From 1588c2bcf7f2ceb3e443bed8996661c57378de5d Mon Sep 17 00:00:00 2001
From: Nadav Elyahu <88962733+nelyahu@users.noreply.github.com>
Date: Mon, 17 Jun 2024 19:55:32 +0300
Subject: [PATCH] _exec_forward_pass: place zeros(1) on the same device as the
 param (#5576)

avoid mismatch between the param storage device and the .data device

Co-authored-by: Logan Adams <114770087+loadams@users.noreply.github.com>
---
 deepspeed/runtime/pipe/engine.py | 2 +-
 1 file changed, 1 insertion(+), 1 deletion(-)

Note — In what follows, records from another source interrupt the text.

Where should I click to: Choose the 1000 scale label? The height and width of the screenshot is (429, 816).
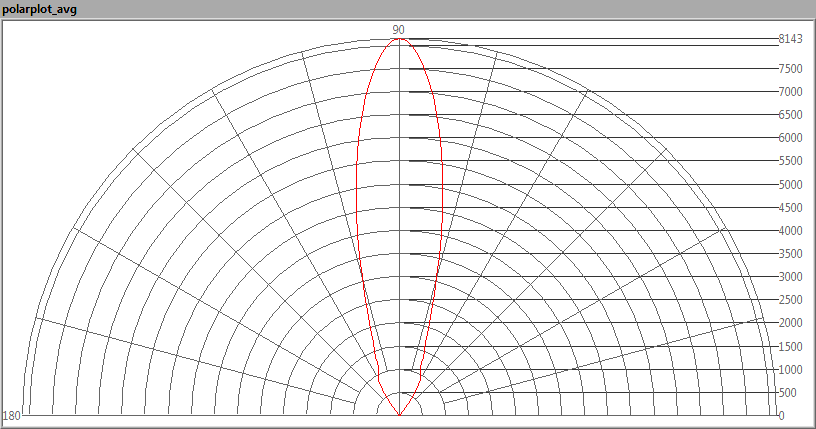[x=790, y=370]
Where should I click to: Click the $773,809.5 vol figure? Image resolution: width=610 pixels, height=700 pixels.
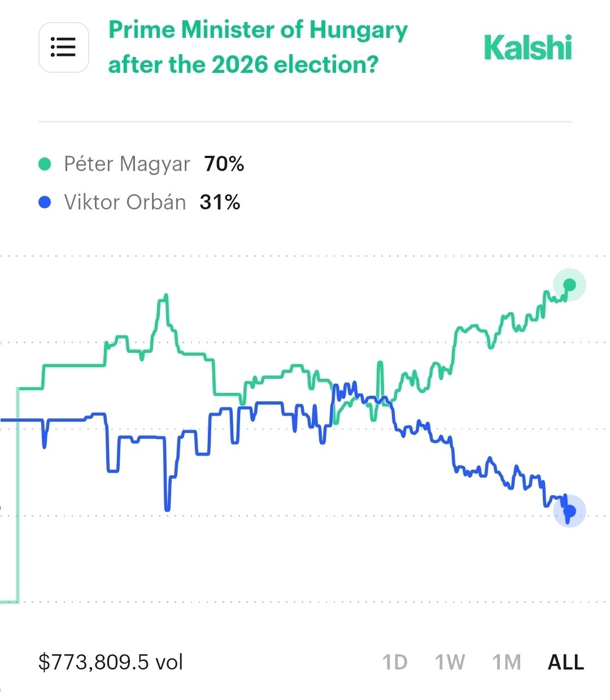tap(111, 662)
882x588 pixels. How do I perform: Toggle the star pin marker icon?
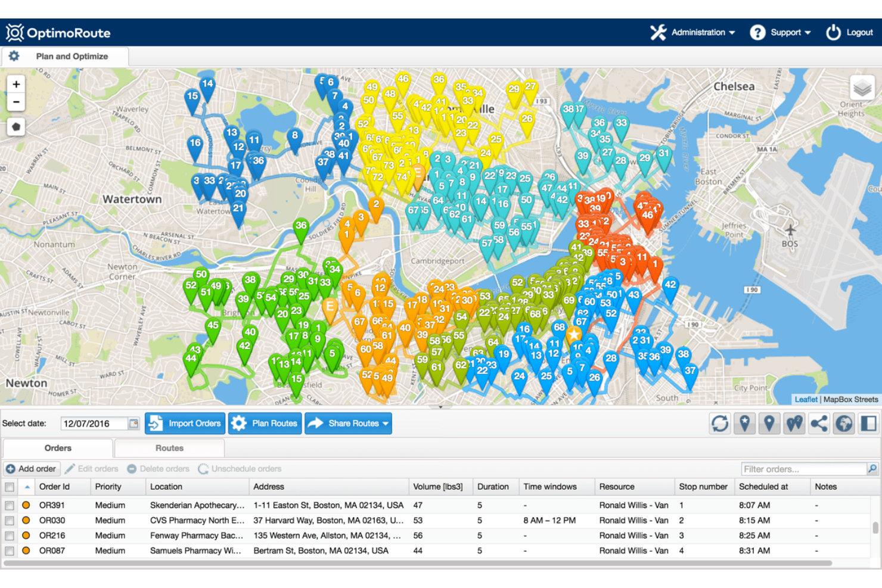pyautogui.click(x=745, y=424)
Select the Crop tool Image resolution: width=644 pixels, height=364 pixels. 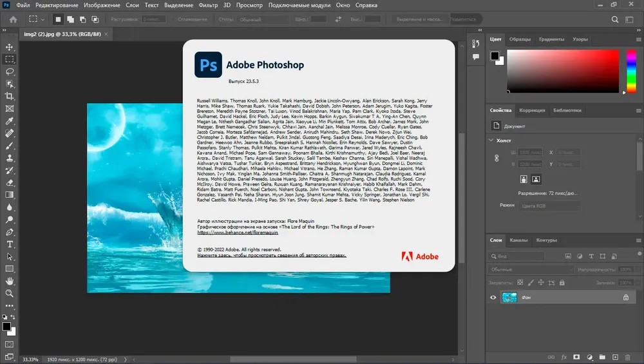(10, 96)
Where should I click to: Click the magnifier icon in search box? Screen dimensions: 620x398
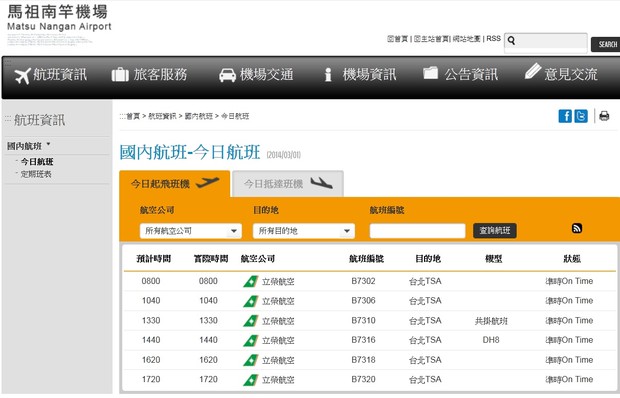click(511, 40)

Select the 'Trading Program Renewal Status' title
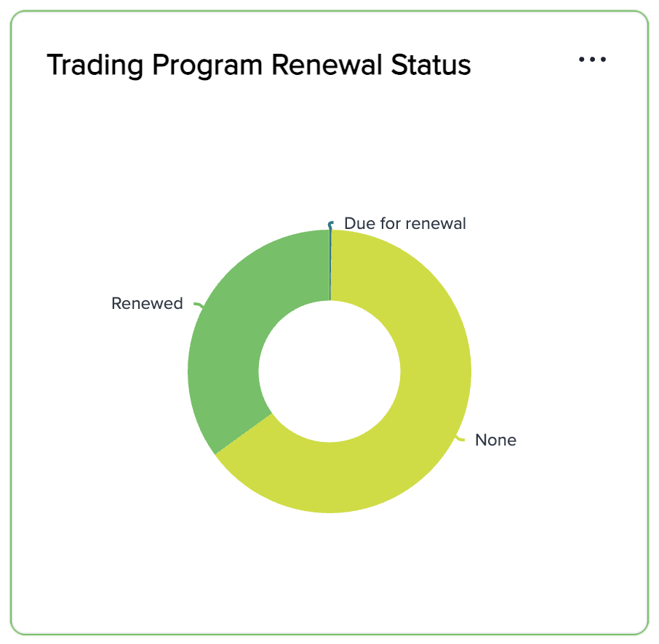point(259,65)
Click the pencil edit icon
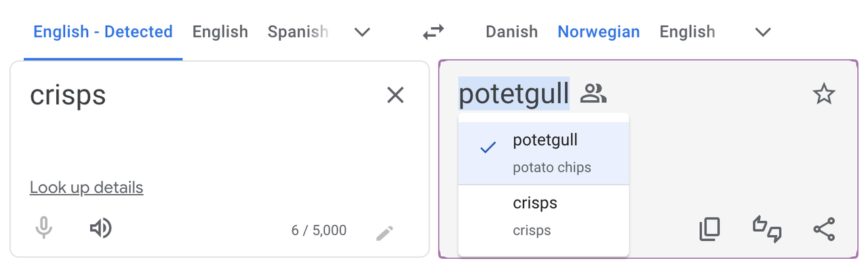Screen dimensions: 868x267 point(384,234)
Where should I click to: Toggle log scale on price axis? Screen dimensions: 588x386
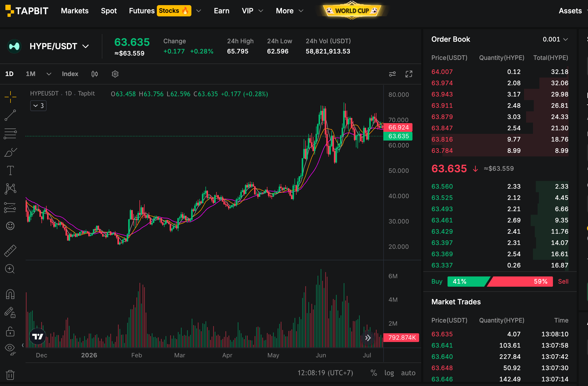tap(389, 373)
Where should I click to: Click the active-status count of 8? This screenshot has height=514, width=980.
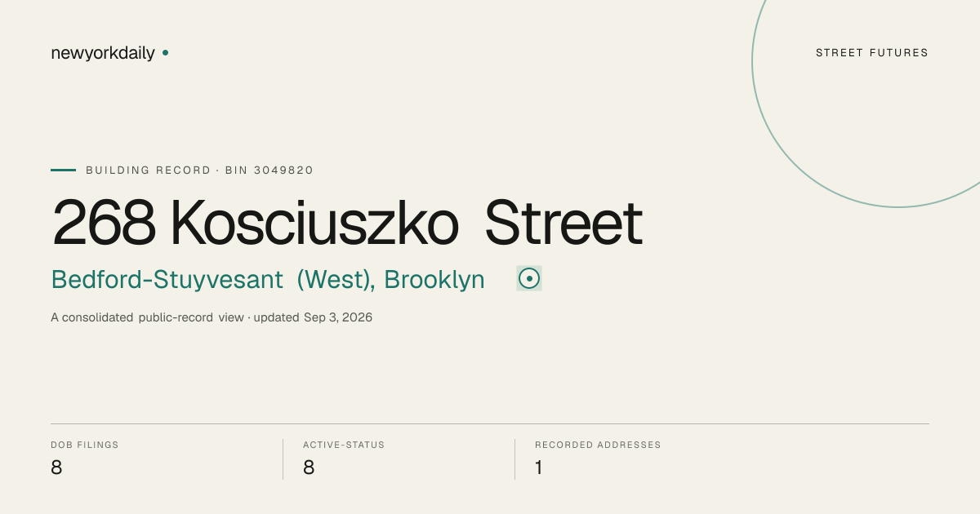(x=309, y=467)
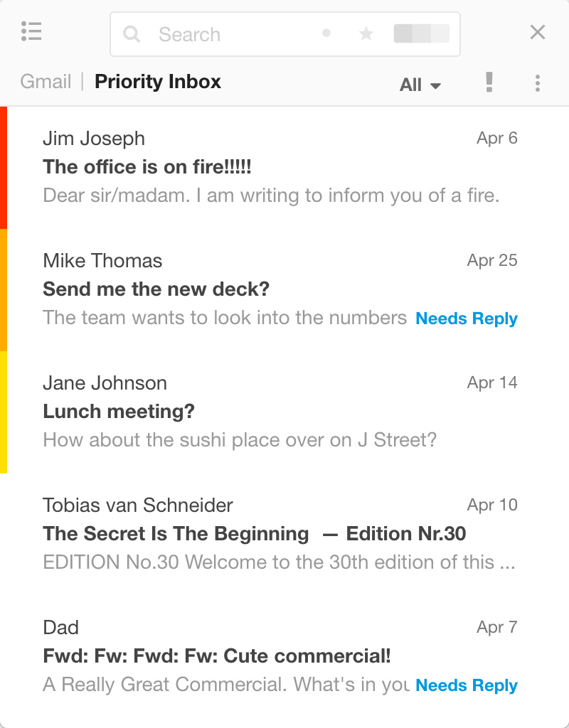Toggle the unread dot filter in search
569x728 pixels.
coord(326,33)
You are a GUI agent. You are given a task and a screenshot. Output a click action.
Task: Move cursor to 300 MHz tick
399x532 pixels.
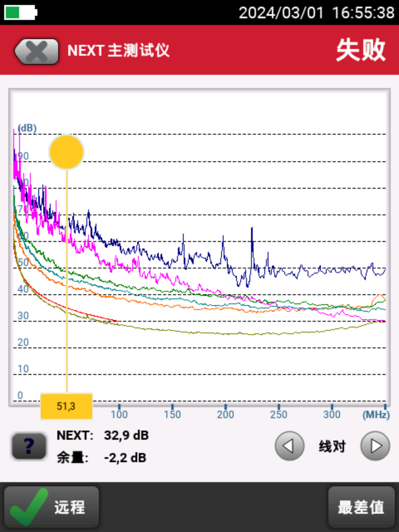pyautogui.click(x=332, y=407)
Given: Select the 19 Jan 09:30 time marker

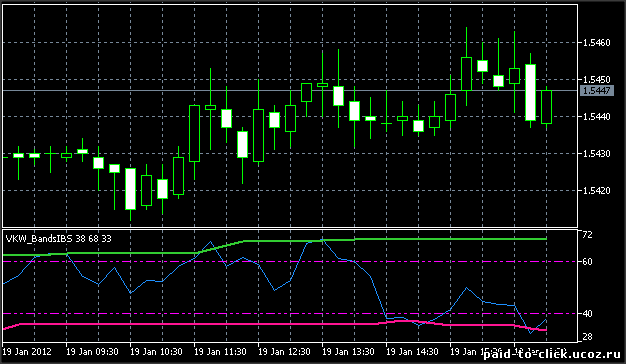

diff --git a/deepspeed/runtime/pipe/engine.py b/deepspeed/runtime/pipe/engine.py
index ab4919a0f0abd..9e84121d50fa8 100644
--- a/deepspeed/runtime/pipe/engine.py
+++ b/deepspeed/runtime/pipe/engine.py
@@ -742,7 +742,7 @@ def _exec_forward_pass(self, buffer_id):
                 raise ValueError("expecting a tensor or a tuple of tensors")
             part = PartitionedTensor(tensor=first_output, group=self.grid.get_slice_parallel_group())
             # Clear the large output data, but save the computation graph
-            first_output.data = torch.zeros(1)
+            first_output.data = torch.zeros(1, device=first_output.data.device)
             self.pipe_buffers['output_tensors'][buffer_id] = first_output
             # Inject the partitioned tensor into the output before sending
             outputs = (part.to_meta(), part.data(), *outputs_tail)